People don't understand the level of manipulation, secrecy, obfuscation and just outright lying that has gone on for the past 55 years ... me included, I was a gullable shet head my entire life taking their word as gold, neighbours we had for 40 years have no idea, they buy the "perfect family" line my parents put out ... it's sucks that I'm left with an extreme bitter taste in my mouth at this entire experience being part and staying part of my family of origin up until now. ... My brother sued my mom because of the lies and empty promises and wages owed to him from dads business that mom just wanted to pocket and screw my brother out of, forcing him to miss mortgage payments, but she still wanted him to bring over his 4 very young grand children to entertain her and worship her... he and the kids no longer talk to her, and she walks right by them in the small town they live in.
My other sister got lawyers to write her a warning , not to bother her and her kids because of her lies and manipulations and her odious relationship with the eldest sister. which is a partnership to steal all of dads wealth for themselves, then play King Lear with the rest of the siblings and grand kids... they didn't expect lawsuits and restraining orders. Nobody is buying what mom is selling, except the small town neighbours.
One thing about Sociopaths that is brutal is they hide behind their accomplishments and job titles to make them look and feel perfect, while being huge villians in their private life, rage a holics, who when confronted are simultaneoulsy victims, martyrs, and saints.
what i'm trying to say is that nobody believes me , in fact people blame me when i try to talk about the humiliation of suddenly finding out the facts at such a late age, and being gullible all these years, and how they fukked me financially on purpose and watched me struggle for their own entertainment while dumping heaps of help on the eldest 2 sisters. ... the Wizard of Oz suddently the curtain comes down after so many years and what i feel is humiliation. But as I said neighbours and family friends are still buying what my mom and sister are putting out.
... so when i talk to people i already know my mom and sister have been backstabbing me, my brother and my other sister, painted us with a brush... they donald trumped us. so when i talk to some of them they give me attitude and disrespect all based upon a one sided story crafted on the spot to make my mom look like a saint.

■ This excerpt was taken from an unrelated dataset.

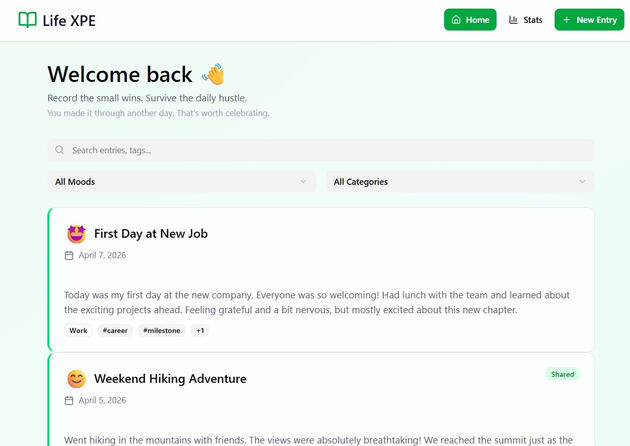Viewport: 630px width, 446px height.
Task: Go to the Home page
Action: point(470,20)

The eldest sister just basically repeated and hyped up my mothers paranoia about money and how everyone was out to steal it from her, and the only person that could protect my mom was herself, LOL while at the same time asking for massive $$$,$$$ help.

my abusive past, and my career failures, relationship failures etc are magnified with this nasty family of origin crap pops up in my head... not just thoughts but solid measureable facts, slappin me upside the noggin.

what i know is that sometimes now when i talk to my mom she may say something that sounds like love and support and that little bit really helps me feel better and forget the negatives. ... maybe she is honest in her statement at that time... it's just that the next time I call her and ask about her offer to help before it's too late, and guess what? she has spoken to the eldest sister , run it by her, and now she has changed her mind.

I knew 30 years ago i should have left and never maintained contact but i kept falling for the manipulations and bullshipt.

I wish i had amnesia, and with a sythe i could just thwack, woosh, it's gone like it never happened.

ANY who.... gotta put on the happy face. maybe get some legal advice. But for sure just move forward without looking back.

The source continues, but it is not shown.